(課題内容)
以下の礼拝に関する文章のうち、「真の礼拝者とされる喜び」で始まり「感動に胸を震わせられました。」に至るまでの部分を、一字も変えずに書き写してください。

(提示文章)
いのちのいずみ

クリスチャン・ブログ

真の礼拝者とされる喜び

 


 「人生の目的は神への感謝」と、私は救われたときに主から教えられ、その後も、節々で教えられ続けています。
 「神への感謝」とは、生きておられるまことの神様をほめたたえること、神を礼拝することです。

 「礼拝」とは、「ご利益に対するお礼」ではありません。「神様からいただいた賜物」を喜ぶのではなく、それらすべての「与え主であられる神様ご自身」を喜び、ほめたたえることです。
 

 「礼拝」と聞くと、とても堅苦しい儀式的なものを連想しやすいのですが、私は旅先で、ひとりの兄弟(男性クリスチャン)の礼拝を聞き、感動に胸を震わせられました。

データソースから得た記録

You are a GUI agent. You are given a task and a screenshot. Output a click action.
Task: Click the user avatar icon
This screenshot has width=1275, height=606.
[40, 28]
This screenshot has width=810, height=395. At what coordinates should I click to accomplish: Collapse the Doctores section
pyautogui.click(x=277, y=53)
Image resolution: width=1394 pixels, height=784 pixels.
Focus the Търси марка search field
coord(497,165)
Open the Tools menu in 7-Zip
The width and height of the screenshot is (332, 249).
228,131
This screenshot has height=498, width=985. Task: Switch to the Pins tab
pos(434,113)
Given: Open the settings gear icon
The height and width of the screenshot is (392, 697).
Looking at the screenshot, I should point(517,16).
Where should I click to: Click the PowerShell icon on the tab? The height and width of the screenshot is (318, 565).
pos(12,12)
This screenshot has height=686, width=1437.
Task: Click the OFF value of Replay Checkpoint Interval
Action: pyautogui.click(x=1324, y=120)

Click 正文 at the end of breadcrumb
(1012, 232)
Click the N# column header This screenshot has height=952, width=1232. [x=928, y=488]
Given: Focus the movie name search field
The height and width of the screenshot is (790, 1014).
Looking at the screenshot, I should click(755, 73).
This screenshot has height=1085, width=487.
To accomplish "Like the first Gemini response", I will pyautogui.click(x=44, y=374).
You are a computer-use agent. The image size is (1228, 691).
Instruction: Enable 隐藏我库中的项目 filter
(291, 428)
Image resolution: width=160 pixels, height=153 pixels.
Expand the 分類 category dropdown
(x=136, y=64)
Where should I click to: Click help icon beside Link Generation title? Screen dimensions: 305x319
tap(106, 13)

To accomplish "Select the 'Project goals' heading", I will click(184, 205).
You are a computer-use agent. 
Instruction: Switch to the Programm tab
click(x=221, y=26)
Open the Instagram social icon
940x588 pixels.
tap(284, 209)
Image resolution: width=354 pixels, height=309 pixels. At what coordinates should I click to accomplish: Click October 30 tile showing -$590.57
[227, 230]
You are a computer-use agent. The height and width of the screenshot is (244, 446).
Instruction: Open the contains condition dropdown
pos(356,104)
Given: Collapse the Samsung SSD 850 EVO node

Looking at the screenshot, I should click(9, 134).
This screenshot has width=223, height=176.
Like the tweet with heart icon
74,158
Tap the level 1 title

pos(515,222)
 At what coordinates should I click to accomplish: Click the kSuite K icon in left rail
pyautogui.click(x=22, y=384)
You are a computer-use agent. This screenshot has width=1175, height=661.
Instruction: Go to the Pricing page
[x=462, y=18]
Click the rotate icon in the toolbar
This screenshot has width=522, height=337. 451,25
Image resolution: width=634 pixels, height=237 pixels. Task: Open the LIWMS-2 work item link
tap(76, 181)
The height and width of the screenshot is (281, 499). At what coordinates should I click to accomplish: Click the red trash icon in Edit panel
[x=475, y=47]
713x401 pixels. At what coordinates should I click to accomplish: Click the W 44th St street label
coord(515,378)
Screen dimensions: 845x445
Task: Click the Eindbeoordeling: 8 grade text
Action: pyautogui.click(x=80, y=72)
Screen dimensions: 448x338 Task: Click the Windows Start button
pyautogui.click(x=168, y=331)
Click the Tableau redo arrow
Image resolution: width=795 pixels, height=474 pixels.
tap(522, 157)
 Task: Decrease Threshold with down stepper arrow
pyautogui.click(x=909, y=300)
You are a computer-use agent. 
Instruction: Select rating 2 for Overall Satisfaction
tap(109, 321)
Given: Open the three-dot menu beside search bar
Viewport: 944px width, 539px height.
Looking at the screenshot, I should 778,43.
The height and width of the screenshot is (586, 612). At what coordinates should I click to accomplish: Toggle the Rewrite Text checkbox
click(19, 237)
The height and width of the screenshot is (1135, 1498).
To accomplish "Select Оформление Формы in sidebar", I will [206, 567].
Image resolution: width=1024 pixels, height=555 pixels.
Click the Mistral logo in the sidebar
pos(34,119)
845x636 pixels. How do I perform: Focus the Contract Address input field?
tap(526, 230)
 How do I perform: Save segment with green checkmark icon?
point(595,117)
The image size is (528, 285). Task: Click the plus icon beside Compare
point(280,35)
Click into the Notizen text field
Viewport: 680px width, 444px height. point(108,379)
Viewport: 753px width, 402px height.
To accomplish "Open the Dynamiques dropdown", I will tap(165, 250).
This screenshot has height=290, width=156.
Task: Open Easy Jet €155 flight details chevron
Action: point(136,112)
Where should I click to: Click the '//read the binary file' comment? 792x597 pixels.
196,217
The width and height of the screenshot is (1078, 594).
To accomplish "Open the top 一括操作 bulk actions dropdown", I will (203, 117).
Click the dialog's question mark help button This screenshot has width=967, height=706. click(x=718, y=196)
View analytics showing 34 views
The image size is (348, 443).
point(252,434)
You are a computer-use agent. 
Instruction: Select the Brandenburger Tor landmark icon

(作成結果)
真の礼拝者とされる喜び

 


 「人生の目的は神への感謝」と、私は救われたときに主から教えられ、その後も、節々で教えられ続けています。
 「神への感謝」とは、生きておられるまことの神様をほめたたえること、神を礼拝することです。

 「礼拝」とは、「ご利益に対するお礼」ではありません。「神様からいただいた賜物」を喜ぶのではなく、それらすべての「与え主であられる神様ご自身」を喜び、ほめたたえることです。
 

 「礼拝」と聞くと、とても堅苦しい儀式的なものを連想しやすいのですが、私は旅先で、ひとりの兄弟(男性クリスチャン)の礼拝を聞き、感動に胸を震わせられました。